The company's primary ships in 2022 were MV Albatross and MV Fregate which were specially designed and commissioned in 2017 to transport fish, supplies and personnel between fishing stations in St. Brandon and Port Louis, Mauritius (a distance of circa 469 km), where the fish is sold immediately upon arrival.

Legal History and Permanent Grant 

The Legal history of Mauritius is closely correlated to its commercial, social and cultural development since the Dutch landed in 1638. In Raphael Fishing Company’s case, the forging of the Company’s permanent grant to thirteen of the thirty islands of the Cargados Carajos shoals is the product of the social and commercial development of Mauritius from 1638 to 2008.

 In 1638, Dutch colonisation of Mauritius (named after John Maurice, Prince of Nassau-Siegen) began. 

 In 1710, the Dutch abandoned Mauritius.

 In September 1715, Guillaume Dufresne d'Arsel took possession of Mauritius which became a French colony and was renamed Isle de France. The Grants or Jouissances System of Land Tenure was central to the colonisation of Mauritius. Land was granted to individuals -and subsequently to companies- in exchange for the urgent development the economy of the Isle de France and that of its surrounding islands including St Brandon which was one of many islands recognised as being a constituent part of Mauritius.
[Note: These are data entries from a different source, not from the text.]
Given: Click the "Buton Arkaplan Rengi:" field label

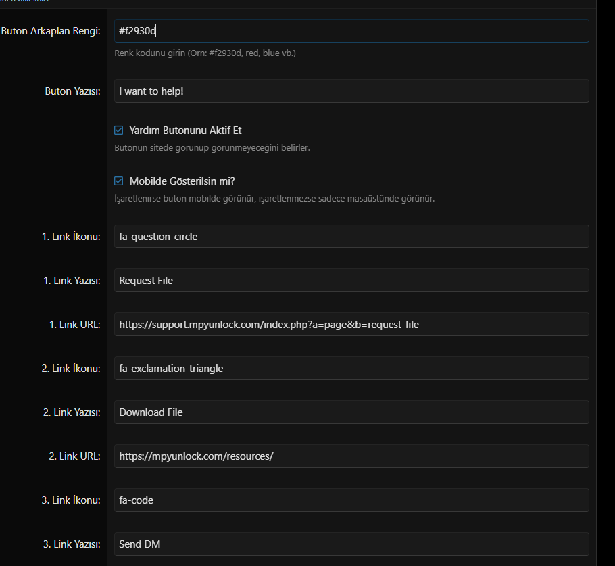Looking at the screenshot, I should coord(51,31).

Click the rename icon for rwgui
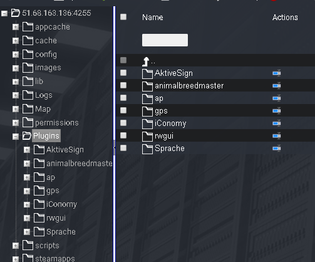tap(277, 136)

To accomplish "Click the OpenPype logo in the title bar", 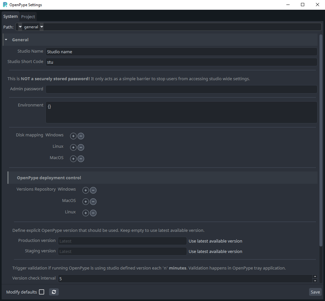I will tap(4, 5).
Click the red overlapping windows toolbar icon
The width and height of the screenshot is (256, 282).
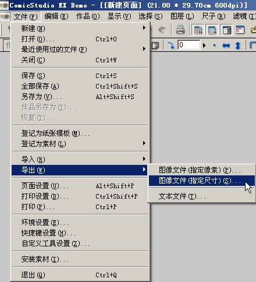(240, 30)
 In 1726, The Compagnie des Indes was given the Isle de France and surrounding islands as a grant by Louis XV, the King of France.
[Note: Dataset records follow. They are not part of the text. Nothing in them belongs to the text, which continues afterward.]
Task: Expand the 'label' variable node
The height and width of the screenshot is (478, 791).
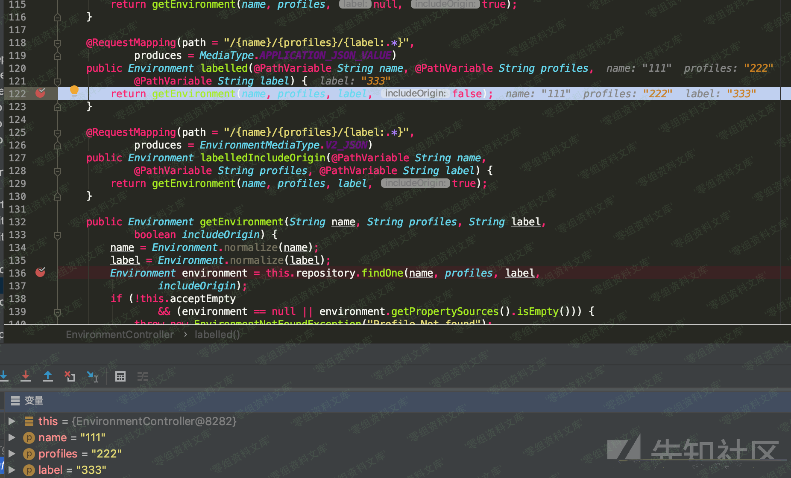Action: tap(12, 470)
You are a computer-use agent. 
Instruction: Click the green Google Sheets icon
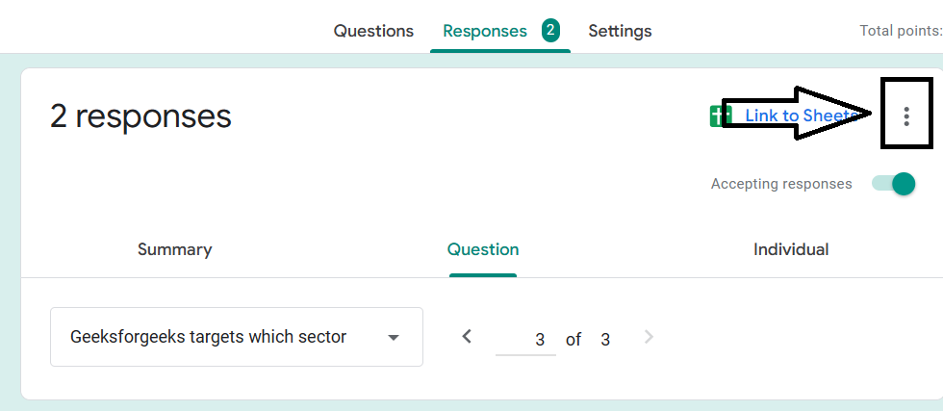pyautogui.click(x=720, y=116)
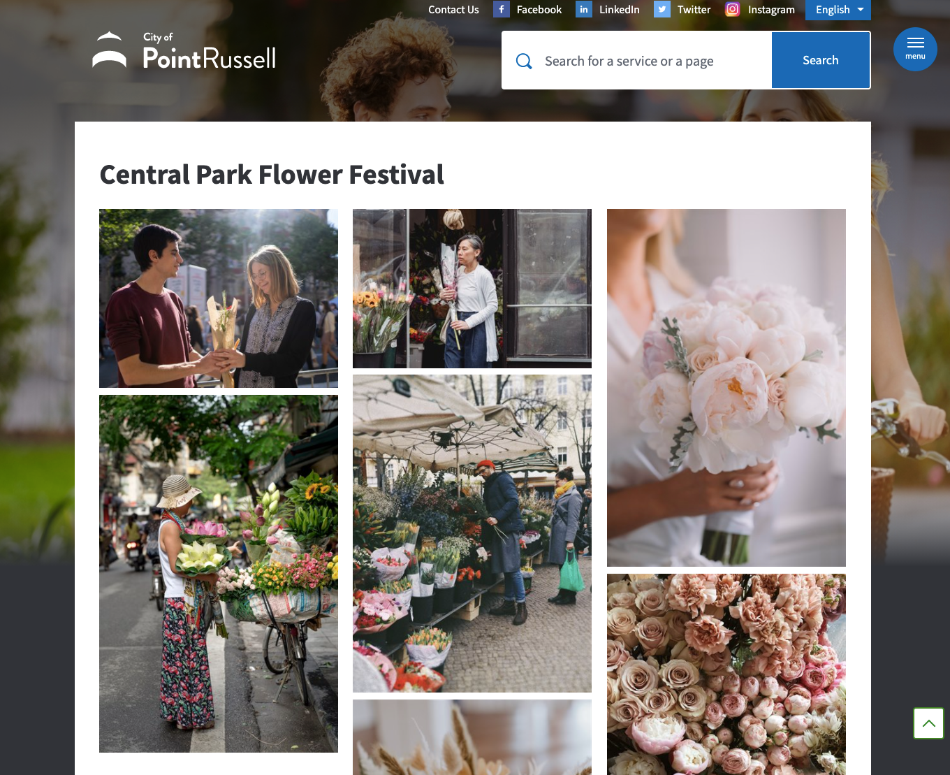
Task: Focus the service or page search field
Action: point(636,60)
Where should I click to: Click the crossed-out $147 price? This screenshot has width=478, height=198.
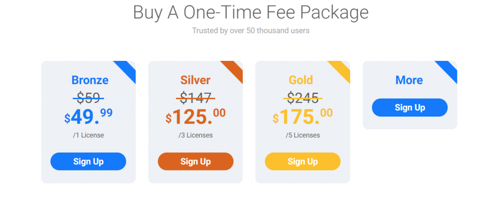point(196,98)
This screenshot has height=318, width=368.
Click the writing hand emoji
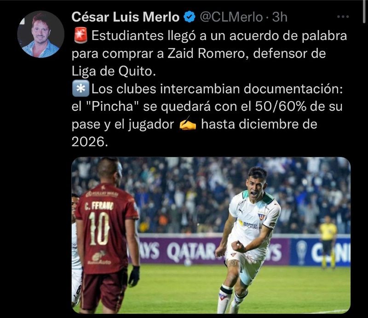point(188,124)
 In 1765, the ownership of the Isle de France together with associated islands reverted to the French Crown.

 In 1806, Napoleon imposed the French Civil Code (The Napoleonic Code) as the common Law of Mauritius and of its surrounding islands, including  St. Brandon or the Cargados Carajos.

Prior to the colonisation of Mauritius, most islands were covered by dense forests. The settlers needed to become self-sufficient in food to survive but also to supply garrisoned troops and visiting ships. To carry out organised agricultural activity on any meaningful scale, it was imperative to clear forests and woodlands. To succeed, where the Dutch had failed, French authorities actively encouraged the development of agriculture through the granting of literally hundreds of concessions (jouissances) of land to individuals for them to clear land and to produce much-needed food.

A jouissance or lease could be granted either for a limited or an unlimited period.

 In 1810, Britain took the Isle de France (Mauritius) by force of arms. The Isle de France (Mauritius) regained its original 1638 Dutch name of ‘‘Mauritius’’. In keeping with British constitutional practice, Mauritius was allowed to continue operating under the French legal system, the Napoleonic Code. The Civil Rights of the Mauritian people therefore remained unaffected by the forceful takeover of Mauritius and its transition to British rule.

The practice of encouraging land development by means of the grant of limited and unlimited land concessions continued with the British. One of the specific types of land tenure concession granted, first by the French and then by the British, was the "jouissance" where the ‘’droit de jouissance’’ effectively included three rights under English (and French) law: the right of possession, the right of usufruct and the right of enjoyment. 

 In 1816, the Surveyor General reported that for the whole of Mauritius 432,680 Arpents had been distributed.

 In 1820, the Governor General of Mauritius granted various jouissances covering five groups of islands in St Brandon Archipelago.
 In 1928, the Raphael Fishing Co. Ltd., purchased the rights and interests of St Brandon Fish & Manure Co. Ltd., under the 11 October 1901 Deed, after it had gone into liquidation, from Mr. Ulcoq who had bought them from the liquidator in 1925. The sale to M. Ulcoq and the subsequent sale to Raphael Fishing Co. Ltd., were duly approved by the State.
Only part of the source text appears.